Why Category and Use-Case Queries Are Where Visibility Is Actually Won

Category and use-case queries are where AI engines make their highest-stakes recommendations. When a buyer asks "what's the best enterprise content ops platform," the AI produces a ranked shortlist. If your brand isn't in that shortlist, you don't exist for that buyer at that moment, regardless of how well you rank for your own branded queries.

This is the GEO equivalent of the 80/20 rule in SEO. In traditional SEO, the 80/20 principle holds that a small fraction of keywords (usually broad, high-intent category terms) drive the majority of traffic and commercial outcomes. The same logic applies in GEO, except the stakes are higher. A top-of-funnel Google ranking at least puts you in a list of ten blue links. In an AI-generated answer, there might be three brands named. Or two. If you're not in that set, you get nothing.

Gradial's own GEO experiment illustrates this directly. They increased their mention rate from 2-3% to 26% in four weeks by identifying the actual prompts enterprise buyers use: queries like "best enterprise content ops platform," "marketing automation for large teams," and "how to automate content workflows at scale." Not branded queries. Not comparison queries. Category and use-case queries that map to real buyer intent.

Their mention rate went from near-zero to fourth in their category. The prompt selection did the diagnostic work. The site changes followed. Getting the prompt taxonomy right first is what made the improvement measurable and repeatable.

How Platform Differences Change Which Intents Matter Most

Intent distribution doesn't work the same way across every AI engine. Each platform has different retrieval behaviour, and that changes which prompt types are most diagnostic for each one.

ChatGPT has grown from 400 million to 900 million weekly active users in twelve months, making it the largest AI search surface by volume. It relies on Bing's index for live retrieval and is heavily weighted toward earned media. Category and recommendation queries on ChatGPT tend to pull from high-authority third-party sources, so visibility here requires editorial coverage and co-citations, not just strong brand pages.

Google's AI Overviews now appear on 48% of U.S. searches and reach over two billion monthly users across 200+ countries. For Google AI Overviews, traditional SEO strength still carries significant weight. If you rank in the top ten organically, you have a much better chance of appearing in the Overview. But the asset types that get cited for problem-solution and use-case prompts differ from what ranks for category terms.
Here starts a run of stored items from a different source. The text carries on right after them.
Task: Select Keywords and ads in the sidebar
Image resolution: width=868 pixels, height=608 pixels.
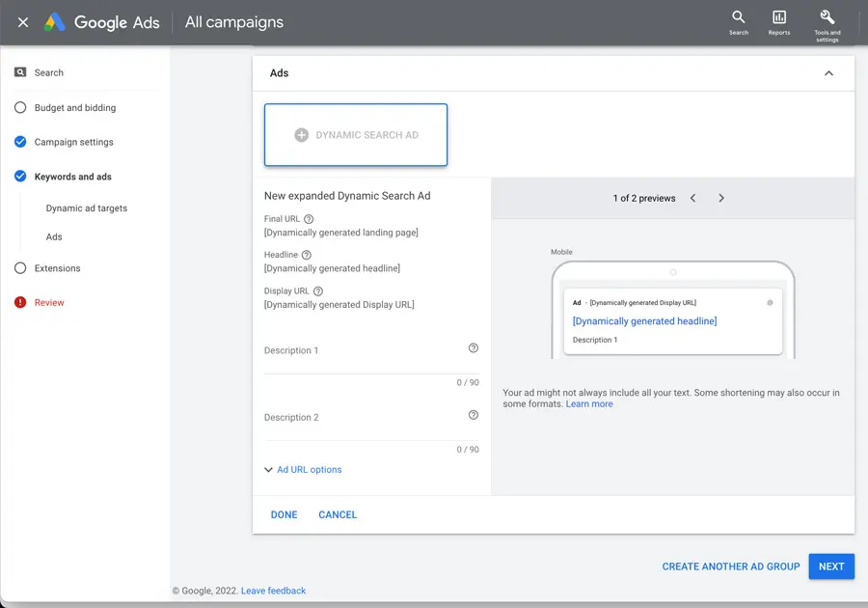Action: tap(73, 177)
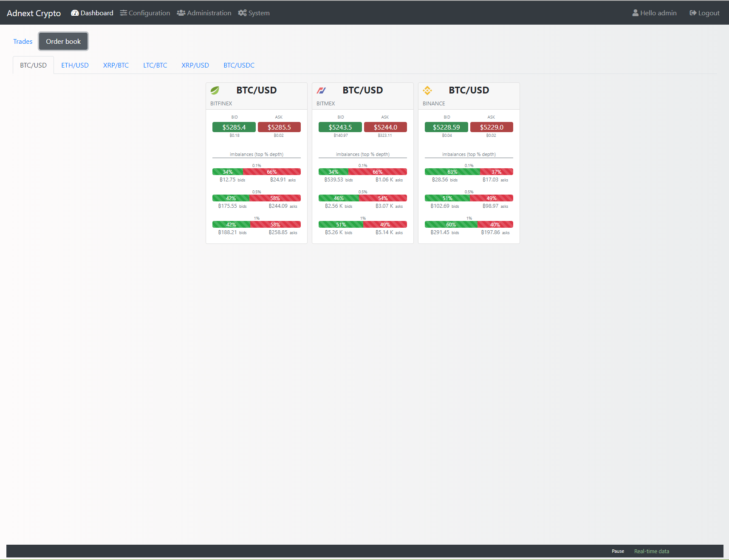Click the Bitfinex leaf logo icon
Image resolution: width=729 pixels, height=560 pixels.
(x=215, y=91)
That divergence is exactly what Holland's B2B data showed.

Perplexity, which crossed 1 billion monthly queries in March 2026, cites sources for every answer and draws heavily from community platforms like Reddit and Quora. Use-case and problem-solution queries on Perplexity often surface forum content and support documentation over brand-owned pages. If you're only tracking branded queries on Perplexity, you'll miss the entire discovery layer.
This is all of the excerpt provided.